The Sushi Nazi
Originally appeared in Vanity Fair, May 1997
TODAY’S SPECIAL: TRUST ME! reads the hand-lettered sign on the wall of Sushi Nozawa. And chef Kazunori Nozawa, one of Los Angeles’ most temperamental restaurateurs, isn’t kidding around.
To occupy one of the nine seats at his counter, a waitress explains to newcomers, is to relinquish control. No ordering, please. You eat what he serves – or you’re out the door.
One hapless entertainment executive refused Nozawa’s tuna on the grounds that dolphins might have perished in the catch. ‘‘Out!’’ yelled the irate chef, who is known to ignore diners’ trendy requests (NO CALIFORNIA ROLL! reads another sign) and to bark instructions (‘‘One bite only!’’) at those whose sushi skills don’t measure up.

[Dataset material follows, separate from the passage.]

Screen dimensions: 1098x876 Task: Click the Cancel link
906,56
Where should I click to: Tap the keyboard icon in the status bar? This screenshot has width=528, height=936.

‘‘Grumpy doesn’t even begin to describe it,’’ says Robert Ward, a writer and TV producer (Hill Street Blues, Miami Vice), who is such a Nozawa devotee that he immortalized the chef in one of his novels. ‘‘He’s an artist. Asking him to make a California roll is like asking Van Gogh to paint a velvet Elvis.’’
Most nights, customers wait in line to be mistreated at the closet-sized restaurant, right next to a nail salon in a San Fernando Valley mini-mall. Nozawa regulars have spotted Jeffrey Katzenberg, not to mention actors Rebecca De Mornay and James Caan, sampling the albacore and risking the chef’s wrath.
But Nozawa – who once refused to serve singer-songwriter Carole King a second order of uni – doesn’t care who you are, as long as you adhere to his program for sushi Zen.